Appeal from order of Commonwealth Court, No. 2 Tr. Dkt. 1972, in case of Kevin L. Sweigard, a minor by Lee R. Sweigard, his father and natural guardian and Lee R. Sweigard and Sandra L. Sweigard, his wife, individually v. Department of Transportation, Commonwealth of Pennsylvania.
F. Lee Shipman, with him Goldberg, Evans & Katzman, for appellants.
Edward V. A. Kussy, Assistant Attorney General, with him Edward A. Hosey, Assistant Attorney General, Robert W. Cunliffe, Deputy Attorney General, and Israel Packel, Attorney General, for Commonwealth, appellee.
Jones, C. J., Eagen, O'Brien, Roberts, Pomeroy, Nix and Manderino, JJ. Dissenting Opinion by Mr. Justice Roberts. Mr. Justice Nix and Mr. Justice Manderino join in this dissent. Dissenting Opinion by Mr. Justice Nix.
Appellants commenced an action in trespass alleging injuries while proceeding along Pennsylvania Route 147, resultant from a rock fall due to negligent maintenance and construction by the Pennsylvania Department of Transportation. This appeal arises from an order of the Commonwealth Court sustaining the Commonwealth's preliminary objections based on constitutional immunity, as found in Article I, Section 11 of the Constitution of Pennsylvania, and dismissing appellants' complaint. We now affirm.
Appellants make three contentions: the doctrine of sovereign immunity in Pennsylvania is judicially, and not constitutionally established; Article I, Section 11 of the Constitution of Pennsylvania constitutes a waiver of the Commonwealth's immunity from tort liability; and the enactment of legislation authorizing the Department of Property and Supplies to purchase liability insurance constitutes a waiver of sovereign immunity and consent to suit for tort liability.

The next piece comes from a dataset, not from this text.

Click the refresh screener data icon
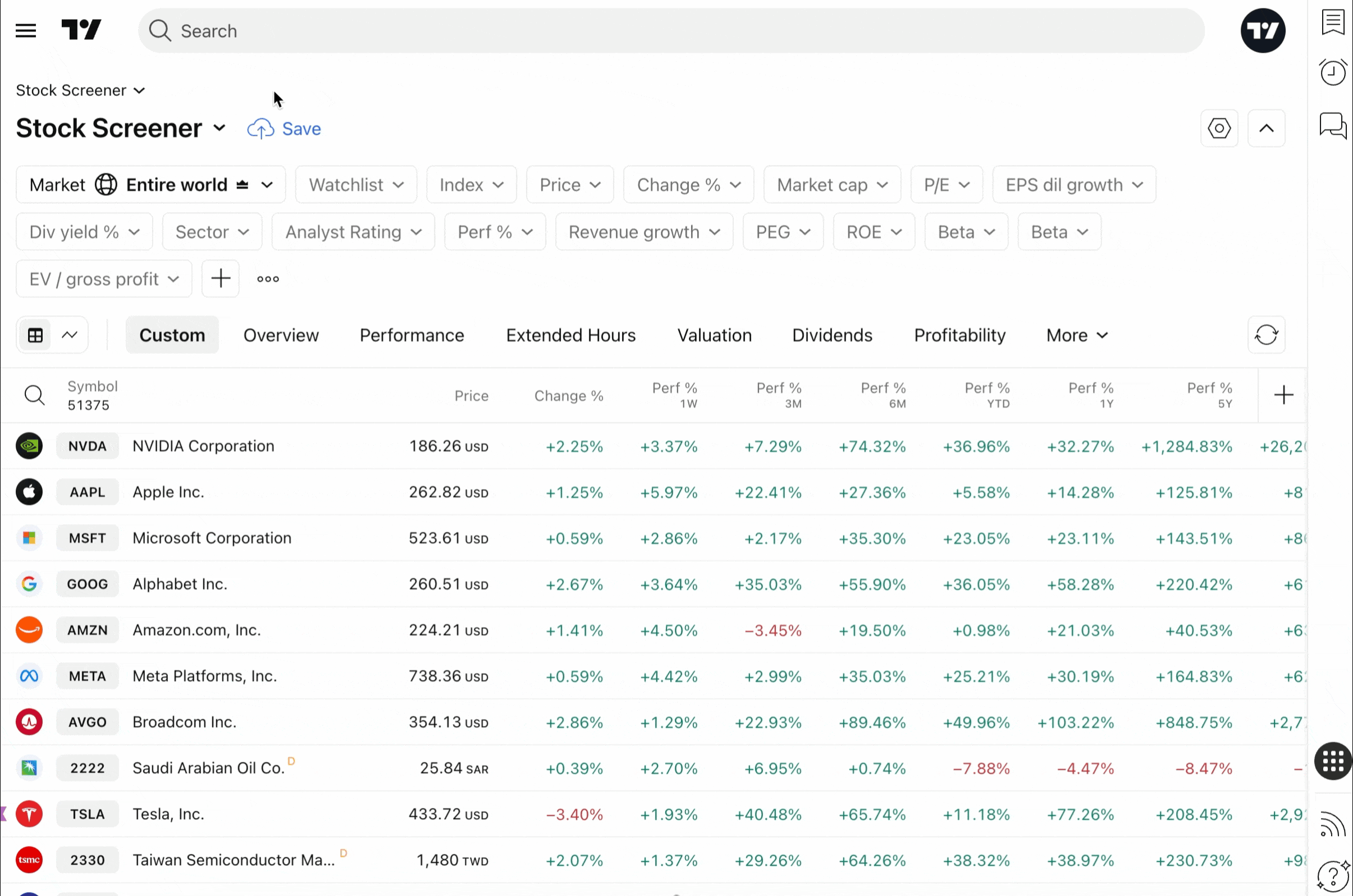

The pertinent portion of Article I, Section 11 of our Constitution provides: "Suits may be brought against the Commonwealth in such manner, in such courts and in such cases as the Legislature may by law direct." Initially, we recognize that the maintenance and construction of roads is a governmental and not a proprietary function. Thus, this is clearly an action against the Commonwealth. See Biello v. Pennsylvania Liquor Control Board, 454 Pa. 179, 301 A.2d 849 (1973). We have just recently spoken directly to appellants' first and third contentions. In Brown v. Commonwealth, 453 Pa. 566, 571, 305 A.2d 868, 871 (1973) we reasserted that "Article I, Section 11 of our Constitution compels the conclusion that this Commonwealth's immunity is constitutionally, not judicially mandated. . . ." We also rejected in Brown the notion
that the existence of statutorily mandated public liability insurance evidences a legislative intent to reject sovereign immunity in this context. Id. at 570, 305 A.2d at 869. In light of our holding that Article I, Section 11 establishes sovereign immunity, appellants' contention that that section waives such immunity is obviously without merit.